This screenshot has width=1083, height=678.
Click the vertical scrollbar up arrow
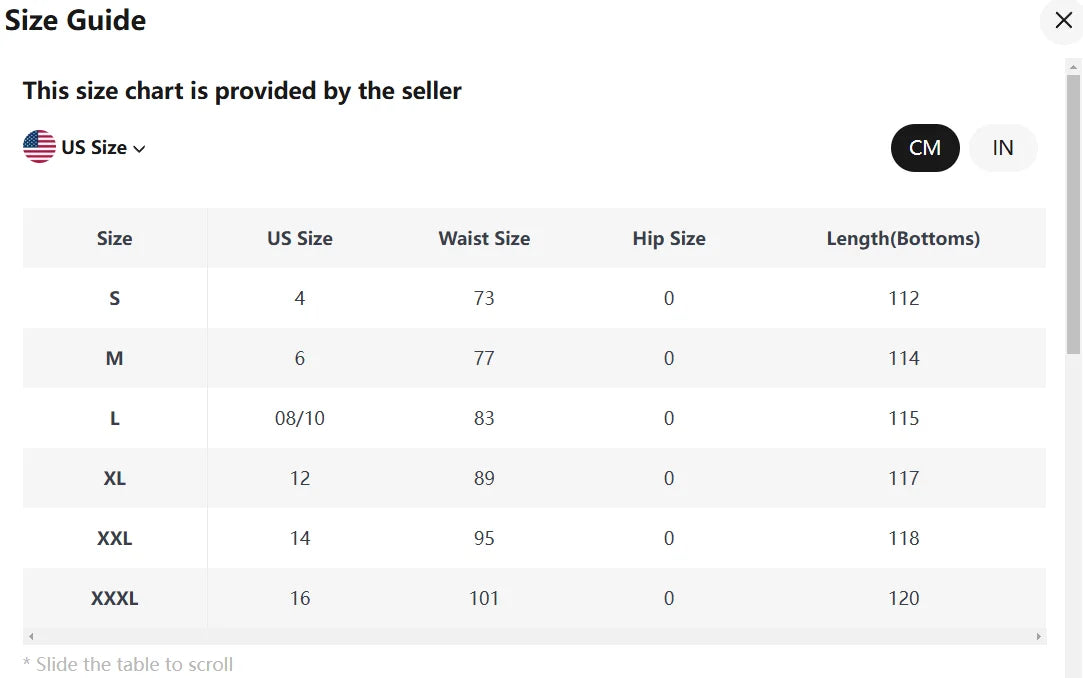[1073, 67]
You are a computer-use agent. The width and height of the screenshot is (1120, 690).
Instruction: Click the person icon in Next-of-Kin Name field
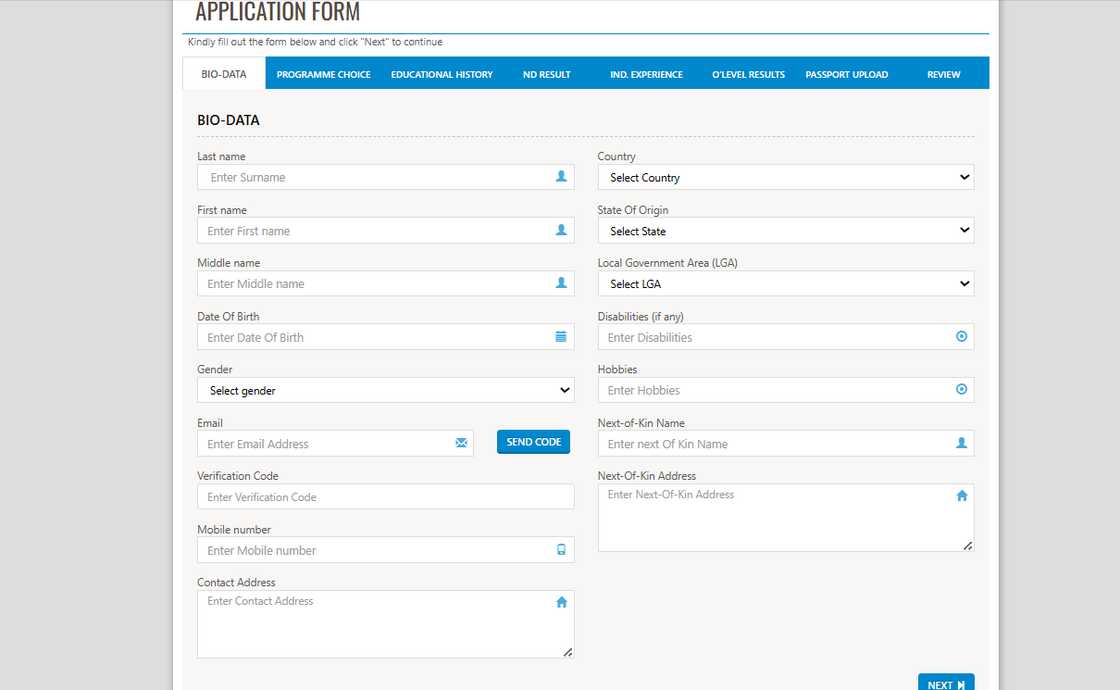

▸ **OBJECTIVE**
Reproduce the text of every entry above verbatim, leaving out the pictures.

▸ **RESULT OF THE TASK**
This screenshot has width=1083, height=678.
Click the vertical scrollbar up arrow
[1073, 67]
You are a computer-use agent. The width and height of the screenshot is (1120, 690).
Instruction: Click the person icon in Next-of-Kin Name field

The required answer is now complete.